BEGIN EXTRACTED ENTRIES

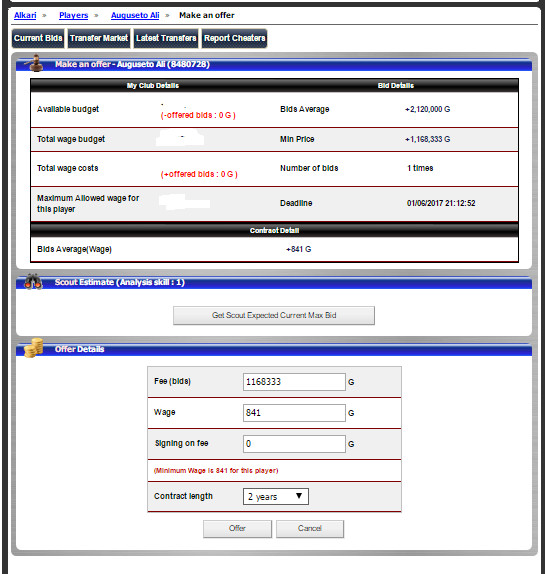Viewport: 545px width, 574px height.
Task: Click the dropdown arrow beside 2 years
Action: coord(299,496)
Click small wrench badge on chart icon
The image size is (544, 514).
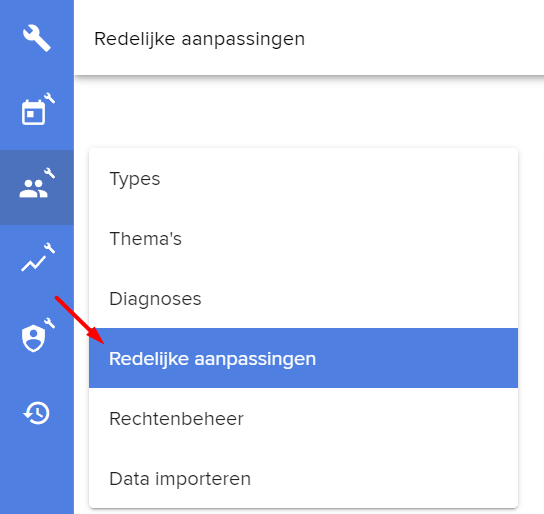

END EXTRACTED ENTRIES

#### ASSIGNED TASK
Nothing but the lines from the one containing "Click small wrench badge on chart icon" through the last line of the material may appear in the answer, transcribed exactly and with no pictures.

#### WRITTEN ANSWER
Click small wrench badge on chart icon
The image size is (544, 514).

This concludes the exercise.